GOAL OF THE EXERCISE: For this exercise, write out exactly the lines of the material from the one containing "Check the select-all checkbox in table header" through the end, both ends included, and nothing more.

PROVIDED DATA:
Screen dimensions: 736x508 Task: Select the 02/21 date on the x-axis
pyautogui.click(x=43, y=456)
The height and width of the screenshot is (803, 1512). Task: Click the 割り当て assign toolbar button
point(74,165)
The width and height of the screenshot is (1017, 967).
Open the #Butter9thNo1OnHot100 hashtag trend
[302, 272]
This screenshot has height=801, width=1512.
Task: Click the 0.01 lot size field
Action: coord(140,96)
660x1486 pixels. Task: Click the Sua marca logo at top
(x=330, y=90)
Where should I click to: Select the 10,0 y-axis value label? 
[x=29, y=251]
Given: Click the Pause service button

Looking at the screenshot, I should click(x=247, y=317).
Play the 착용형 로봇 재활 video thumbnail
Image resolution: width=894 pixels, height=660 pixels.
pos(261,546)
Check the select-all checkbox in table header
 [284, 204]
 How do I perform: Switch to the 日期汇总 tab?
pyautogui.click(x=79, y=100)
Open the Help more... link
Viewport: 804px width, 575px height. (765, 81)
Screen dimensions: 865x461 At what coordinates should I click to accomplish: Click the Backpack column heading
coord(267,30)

ANSWER:
Check the select-all checkbox in table header
 [284, 204]
 How do I perform: Switch to the 日期汇总 tab?
pyautogui.click(x=79, y=100)
Open the Help more... link
Viewport: 804px width, 575px height. (765, 81)
Screen dimensions: 865x461 At what coordinates should I click to accomplish: Click the Backpack column heading
coord(267,30)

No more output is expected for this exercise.